Une équipe de recherche chinoise a confirmé que les substances per- et polyfluoroalkyles (PFAS), souvent appelées « produits chimiques éternels », peuvent pénétrer dans le corps humain par la consommation de poisson marin, posant ainsi des risques potentiels pour la santé.
L'étude a cartographié la contamination des poissons par les PFAS dans le monde entier, prédisant les concentrations dans 212 espèces de poissons marins couramment consommées et évaluant le risque d'exposition aux PFAS via la consommation de poisson dans différentes régions.
Les PFAS sont un type de produit chimique synthétique persistant présent dans les articles du quotidien tels que les revêtements antiadhésifs des ustensiles de cuisine, les équipements d'extérieur imperméables et les emballages alimentaires.
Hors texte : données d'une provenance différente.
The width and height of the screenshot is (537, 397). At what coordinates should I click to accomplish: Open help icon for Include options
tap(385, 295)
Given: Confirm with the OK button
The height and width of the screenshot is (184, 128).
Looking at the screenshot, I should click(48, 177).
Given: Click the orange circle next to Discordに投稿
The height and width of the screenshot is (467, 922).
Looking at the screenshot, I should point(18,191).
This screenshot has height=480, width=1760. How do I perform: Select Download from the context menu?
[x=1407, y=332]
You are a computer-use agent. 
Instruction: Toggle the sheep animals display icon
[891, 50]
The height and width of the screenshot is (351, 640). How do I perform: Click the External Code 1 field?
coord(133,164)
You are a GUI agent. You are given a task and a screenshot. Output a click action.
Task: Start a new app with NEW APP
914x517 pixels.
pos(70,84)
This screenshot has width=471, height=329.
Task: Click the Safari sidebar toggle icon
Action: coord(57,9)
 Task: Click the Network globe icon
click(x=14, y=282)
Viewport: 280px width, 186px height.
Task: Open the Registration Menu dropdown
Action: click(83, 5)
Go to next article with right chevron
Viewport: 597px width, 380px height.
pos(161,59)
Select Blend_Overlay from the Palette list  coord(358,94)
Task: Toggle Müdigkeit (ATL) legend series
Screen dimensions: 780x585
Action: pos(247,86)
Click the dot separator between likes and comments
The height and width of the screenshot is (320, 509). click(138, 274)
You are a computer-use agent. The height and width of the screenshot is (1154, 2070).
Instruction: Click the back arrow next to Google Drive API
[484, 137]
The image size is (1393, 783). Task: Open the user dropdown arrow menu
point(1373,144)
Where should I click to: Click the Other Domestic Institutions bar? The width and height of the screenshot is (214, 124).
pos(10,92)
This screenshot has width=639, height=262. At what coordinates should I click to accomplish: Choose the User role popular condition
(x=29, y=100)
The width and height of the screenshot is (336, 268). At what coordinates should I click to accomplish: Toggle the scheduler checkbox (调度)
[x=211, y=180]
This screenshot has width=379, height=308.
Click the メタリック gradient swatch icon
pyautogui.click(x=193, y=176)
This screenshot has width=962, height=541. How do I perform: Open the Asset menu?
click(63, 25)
Parce qu'ils se décomposent très lentement dans l'environnement naturel, on les appelle des « produits chimiques éternels ».
Ces substances se propagent dans l'eau et l'air et pénètrent dans les écosystèmes marins où elles sont absorbées et accumulées par les poissons. Lorsque les gens consomment du poisson contaminé, les PFAS peuvent pénétrer dans le corps humain et s’accumuler au fil du temps, représentant une menace potentielle pour la santé.
Les résultats ont été publiés en ligne vendredi dans Science. L'équipe de recherche comprenait des scientifiques de l'Université des sciences et technologies du Sud, de l'Université du Sud-Est, de l'Université de Fuzhou et de l'Institut de technologie de l'Est de Ningbo.
Le chercheur Qiu Wenhui, membre de l'équipe, a expliqué que le commerce mondial des produits de la mer modifie discrètement les modèles d'exposition aux PFAS. Le poisson provenant de régions à forts résidus est transporté via le commerce international vers des régions à faibles résidus.
Les travaux fournissent une base scientifique pour garantir la sécurité alimentaire et éclairer la gestion des pêcheries et la réglementation des PFAS.